▶ _Textauszug_

--

Oktober 19, 2025

3 thoughts on “Girls & Schach 9. Neue Studie zum Gender Gap

  1. Beim Lesen dieses Beitrags ergeben sich mir einige Fragen.

    Bevor ich zu inhaltlichen Punkte komme, möchte ich feststellen, dass die Studie mit dem Titel „Sex Differences in Intellectual Performance: Analysis of a Large Cohort of Competitive Chess Players“ aus dem Jahr 2006 ist und meines Wissens allein daher nicht von Chessable finanziert sein kann.
    Der Blogeintrag bei Chessable (https://www.chessable.com/blog/new-study-on-sex-differences-in-chess-published-in-journal-supported-by-chessable/) macht auch deutlich, dass Chessable die Erweiterung dieser Studie von 2006 teilfinanziert hat. Die neue Studie trägt den Titel „Across the Board: Sex, Ratings, and Retention in Competitive Chess.“ und hat neben den beiden hier genannten Autoren eine weitere Autorin: Angela Li.

--

▶ _Rohdaten_
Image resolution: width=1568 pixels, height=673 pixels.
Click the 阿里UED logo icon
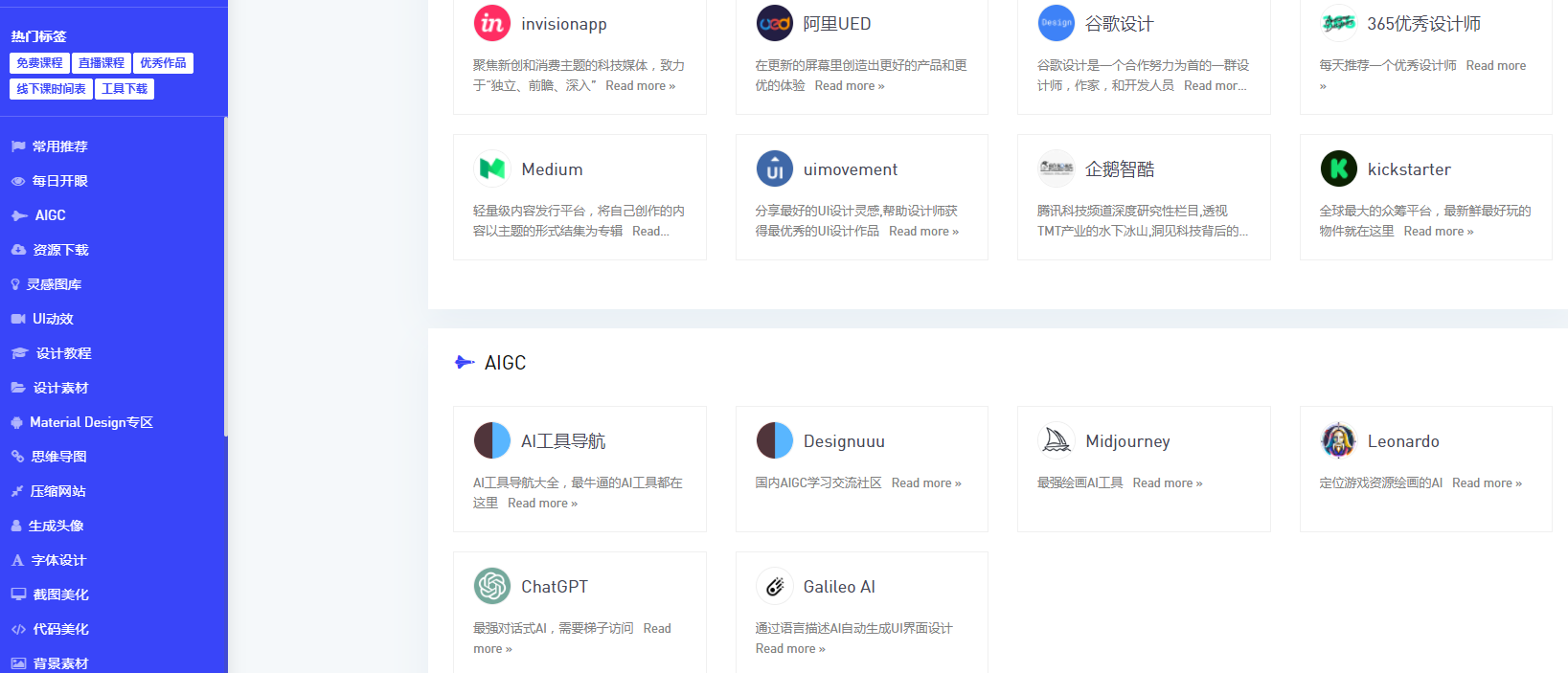[774, 23]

--

Gib aus dem Kommentar zur Schachstudie oben den Abschnitt von „1. Beim Lesen“ bis einschließlich „Autorin: Angela Li.“ wortgetreu aus.

1. Beim Lesen dieses Beitrags ergeben sich mir einige Fragen.

    Bevor ich zu inhaltlichen Punkte komme, möchte ich feststellen, dass die Studie mit dem Titel „Sex Differences in Intellectual Performance: Analysis of a Large Cohort of Competitive Chess Players“ aus dem Jahr 2006 ist und meines Wissens allein daher nicht von Chessable finanziert sein kann.
    Der Blogeintrag bei Chessable (https://www.chessable.com/blog/new-study-on-sex-differences-in-chess-published-in-journal-supported-by-chessable/) macht auch deutlich, dass Chessable die Erweiterung dieser Studie von 2006 teilfinanziert hat. Die neue Studie trägt den Titel „Across the Board: Sex, Ratings, and Retention in Competitive Chess.“ und hat neben den beiden hier genannten Autoren eine weitere Autorin: Angela Li.